We’re setting up a new InputQueue<IPAddress> here into which we’ll throw the parsed addresses from our acquisition loop that simulates reading from the log. The queue’s capacity will be limited to just 10 entries (maxItemsInQueue is the input value) and we will run 20 'resolver loops’, which are logical threads that process IP-to-hostname resolution steps.

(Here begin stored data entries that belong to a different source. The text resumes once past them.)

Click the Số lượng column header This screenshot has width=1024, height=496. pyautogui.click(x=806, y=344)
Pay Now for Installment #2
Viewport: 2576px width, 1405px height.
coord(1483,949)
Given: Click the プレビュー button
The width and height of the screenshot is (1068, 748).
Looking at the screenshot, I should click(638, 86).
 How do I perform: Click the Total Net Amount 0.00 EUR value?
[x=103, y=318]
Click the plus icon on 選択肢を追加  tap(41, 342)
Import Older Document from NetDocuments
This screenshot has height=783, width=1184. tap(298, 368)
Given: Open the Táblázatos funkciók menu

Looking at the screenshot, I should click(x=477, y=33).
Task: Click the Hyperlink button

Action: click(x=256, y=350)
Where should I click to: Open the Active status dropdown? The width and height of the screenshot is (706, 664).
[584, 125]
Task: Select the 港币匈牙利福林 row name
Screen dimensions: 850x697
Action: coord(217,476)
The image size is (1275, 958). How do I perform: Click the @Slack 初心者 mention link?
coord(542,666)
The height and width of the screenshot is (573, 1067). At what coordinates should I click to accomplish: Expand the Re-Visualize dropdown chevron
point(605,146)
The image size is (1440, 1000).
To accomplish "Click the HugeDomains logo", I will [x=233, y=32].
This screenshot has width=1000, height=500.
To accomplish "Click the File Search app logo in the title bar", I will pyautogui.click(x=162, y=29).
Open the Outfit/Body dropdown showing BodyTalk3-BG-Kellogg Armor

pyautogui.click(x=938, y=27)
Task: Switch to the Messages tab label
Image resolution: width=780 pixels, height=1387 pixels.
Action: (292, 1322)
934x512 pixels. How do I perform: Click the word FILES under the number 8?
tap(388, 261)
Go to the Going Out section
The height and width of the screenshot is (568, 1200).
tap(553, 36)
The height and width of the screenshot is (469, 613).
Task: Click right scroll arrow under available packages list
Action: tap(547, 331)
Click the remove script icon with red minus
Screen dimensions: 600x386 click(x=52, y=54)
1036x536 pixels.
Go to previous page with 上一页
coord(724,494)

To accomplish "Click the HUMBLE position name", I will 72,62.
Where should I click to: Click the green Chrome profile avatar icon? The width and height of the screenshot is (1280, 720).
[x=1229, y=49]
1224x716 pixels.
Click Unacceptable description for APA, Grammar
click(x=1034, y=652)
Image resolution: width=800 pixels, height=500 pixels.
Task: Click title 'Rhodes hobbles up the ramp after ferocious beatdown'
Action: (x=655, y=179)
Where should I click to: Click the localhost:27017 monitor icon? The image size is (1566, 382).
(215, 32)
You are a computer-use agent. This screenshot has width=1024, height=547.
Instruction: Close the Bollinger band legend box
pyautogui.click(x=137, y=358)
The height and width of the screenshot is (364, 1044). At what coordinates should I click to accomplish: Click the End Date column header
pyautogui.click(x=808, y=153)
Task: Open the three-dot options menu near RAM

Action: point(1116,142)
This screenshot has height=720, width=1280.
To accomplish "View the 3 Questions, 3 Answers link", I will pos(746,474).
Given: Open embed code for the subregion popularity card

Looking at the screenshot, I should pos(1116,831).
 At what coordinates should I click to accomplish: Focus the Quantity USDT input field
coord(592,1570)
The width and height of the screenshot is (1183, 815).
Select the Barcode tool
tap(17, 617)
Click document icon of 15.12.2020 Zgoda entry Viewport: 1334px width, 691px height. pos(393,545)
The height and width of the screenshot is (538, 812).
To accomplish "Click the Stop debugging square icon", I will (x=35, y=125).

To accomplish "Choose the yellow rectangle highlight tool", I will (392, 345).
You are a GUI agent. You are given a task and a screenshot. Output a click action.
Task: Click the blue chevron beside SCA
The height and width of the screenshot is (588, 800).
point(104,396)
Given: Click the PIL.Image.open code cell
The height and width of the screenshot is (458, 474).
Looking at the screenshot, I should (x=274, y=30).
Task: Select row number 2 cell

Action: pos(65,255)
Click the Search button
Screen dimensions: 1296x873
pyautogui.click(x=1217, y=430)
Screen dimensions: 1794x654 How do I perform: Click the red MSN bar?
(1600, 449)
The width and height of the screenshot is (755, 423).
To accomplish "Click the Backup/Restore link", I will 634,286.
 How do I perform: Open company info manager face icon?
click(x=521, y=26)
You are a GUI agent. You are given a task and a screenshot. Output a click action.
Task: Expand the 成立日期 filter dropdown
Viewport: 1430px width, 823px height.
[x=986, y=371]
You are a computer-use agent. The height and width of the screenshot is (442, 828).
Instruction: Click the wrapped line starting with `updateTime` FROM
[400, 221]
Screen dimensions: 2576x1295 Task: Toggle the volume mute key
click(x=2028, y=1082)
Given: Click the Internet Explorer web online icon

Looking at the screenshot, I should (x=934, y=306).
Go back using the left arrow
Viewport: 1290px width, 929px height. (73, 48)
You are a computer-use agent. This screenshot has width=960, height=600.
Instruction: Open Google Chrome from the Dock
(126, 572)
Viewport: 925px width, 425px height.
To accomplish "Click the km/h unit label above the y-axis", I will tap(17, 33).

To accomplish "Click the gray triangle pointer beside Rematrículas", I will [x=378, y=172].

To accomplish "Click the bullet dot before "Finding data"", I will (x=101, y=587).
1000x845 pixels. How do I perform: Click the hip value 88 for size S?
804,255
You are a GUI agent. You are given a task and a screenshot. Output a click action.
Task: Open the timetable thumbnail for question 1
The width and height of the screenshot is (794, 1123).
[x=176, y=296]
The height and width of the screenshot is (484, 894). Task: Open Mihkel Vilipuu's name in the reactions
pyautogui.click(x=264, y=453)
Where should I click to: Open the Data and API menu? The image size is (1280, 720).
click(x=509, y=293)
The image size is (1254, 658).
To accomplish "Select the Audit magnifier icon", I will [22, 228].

    Console.WriteLine("You can stop the program by pressing ENTER.");
 
    // set up the loop termination callback
    WaitCallback loopTerminationCallback = o =>
    {
        if (Interlocked.Decrement(ref numResolverLoops) == 0)
        {
            shutdownCompleteEvent.Set();
        }
    };
 
    // set up the resolver loops
    for (int loop = 0; loop < numResolverLoops; loop++)
    {
        // add the resolver loop 'i' and set the done flag when the
        // last of them terminates
        resolverLoops.Add(
            new IPAddressResolverLoop(
                logDataQueue, loop, 
                loopTerminationCallback, null));
    }

Next we’re kicking off the resolver loops – we’ll look at these in detail a bit later. We’ve got a ManualResetEvent lock object that guards the program’s exit until all these loops have completed and we’re going to set that to signaled once the last loop completes – that’s what the loopTerminationCallback anonymous method is for.  We’re registering the method with each of the loops and as they complete the method gets called and the last call sets the event. Each loop gets a reference to the logDataQueue from where it gets its work.

   // set up the acquisition loop; the loop auto-starts
    using (LogDataAcquisitionLoop acquisitionLoop =
        new LogDataAcquisitionLoop(logDataQueue, maxItemsInQueue))
    {
        // hang main thread waiting for ENTER
        Console.ReadLine();
        Console.WriteLine("*** Shutdown initiated.");
    }

Finally we’re starting the acquisition loop that gets the data from the log file. The loop gets a reference to the logDataQueue where it places the acquired items and it’s passed the maxItemsInQueue quota that governs how many items may be read ahead into the queue. Once the user presses the ENTER key, the acquisition loop object is disposed by ways of exiting the using scope, which stops the loop.

    // shut down the queue; the resolvers will auto-close
    // as the queue drains. We don't need to close them here.
    logDataQueue.Shutdown();
 
    // wait for all work to complete
    shutdownCompleteEvent.WaitOne();
}

Lastly, the queue is shut down (by fittingly calling Shutdown). Shutdown closes the queue (all further enqueue operations are absorbed) and causes all pending readers for which no more entries are available on the queue to unblock immediately  and return null. The resolver loops will complete their respective jobs and will terminate whenever they dequeue null from the queue. As they terminate, they call the registered termination callback (loopTerminationCallback from above) and that will eventually cause shutdownCompletedEvent to become signaled as discussed above.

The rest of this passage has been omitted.